• _What the task asks_
Find each line in the records below that contains the word "header", and copy it out.

• _Task input_
========================

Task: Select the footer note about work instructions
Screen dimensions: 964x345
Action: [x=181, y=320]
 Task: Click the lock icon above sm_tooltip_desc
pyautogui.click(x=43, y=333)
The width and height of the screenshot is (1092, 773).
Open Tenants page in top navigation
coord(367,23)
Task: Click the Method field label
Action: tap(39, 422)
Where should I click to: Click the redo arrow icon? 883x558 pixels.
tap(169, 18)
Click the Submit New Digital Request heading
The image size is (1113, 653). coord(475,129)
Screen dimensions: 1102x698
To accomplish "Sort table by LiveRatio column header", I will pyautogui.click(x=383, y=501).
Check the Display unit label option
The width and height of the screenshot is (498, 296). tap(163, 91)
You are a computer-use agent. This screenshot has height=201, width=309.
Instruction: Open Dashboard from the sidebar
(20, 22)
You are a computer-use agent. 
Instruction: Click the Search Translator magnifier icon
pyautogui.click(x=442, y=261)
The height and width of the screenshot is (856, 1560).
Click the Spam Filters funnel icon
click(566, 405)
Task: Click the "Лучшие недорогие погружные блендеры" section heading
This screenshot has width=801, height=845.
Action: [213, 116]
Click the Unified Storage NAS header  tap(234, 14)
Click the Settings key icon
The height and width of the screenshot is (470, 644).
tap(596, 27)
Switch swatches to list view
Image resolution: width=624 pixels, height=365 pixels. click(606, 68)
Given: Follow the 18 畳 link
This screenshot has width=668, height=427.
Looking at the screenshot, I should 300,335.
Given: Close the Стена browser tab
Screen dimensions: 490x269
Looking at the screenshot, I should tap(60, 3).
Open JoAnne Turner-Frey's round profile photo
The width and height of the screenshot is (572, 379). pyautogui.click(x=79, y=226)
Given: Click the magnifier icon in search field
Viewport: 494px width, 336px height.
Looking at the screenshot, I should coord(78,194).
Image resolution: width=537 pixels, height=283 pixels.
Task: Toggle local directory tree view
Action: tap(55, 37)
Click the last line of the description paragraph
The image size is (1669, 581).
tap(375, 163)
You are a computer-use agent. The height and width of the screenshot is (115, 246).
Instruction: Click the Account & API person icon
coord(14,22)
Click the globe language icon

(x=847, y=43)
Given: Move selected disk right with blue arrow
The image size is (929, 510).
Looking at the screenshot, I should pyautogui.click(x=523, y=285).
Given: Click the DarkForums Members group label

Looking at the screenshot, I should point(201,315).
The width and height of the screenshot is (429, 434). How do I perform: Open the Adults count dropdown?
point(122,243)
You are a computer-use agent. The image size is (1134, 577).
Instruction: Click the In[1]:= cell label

========================

• _Exercise response_
To accomplish "Sort table by LiveRatio column header", I will pyautogui.click(x=383, y=501).
Click the Unified Storage NAS header  tap(234, 14)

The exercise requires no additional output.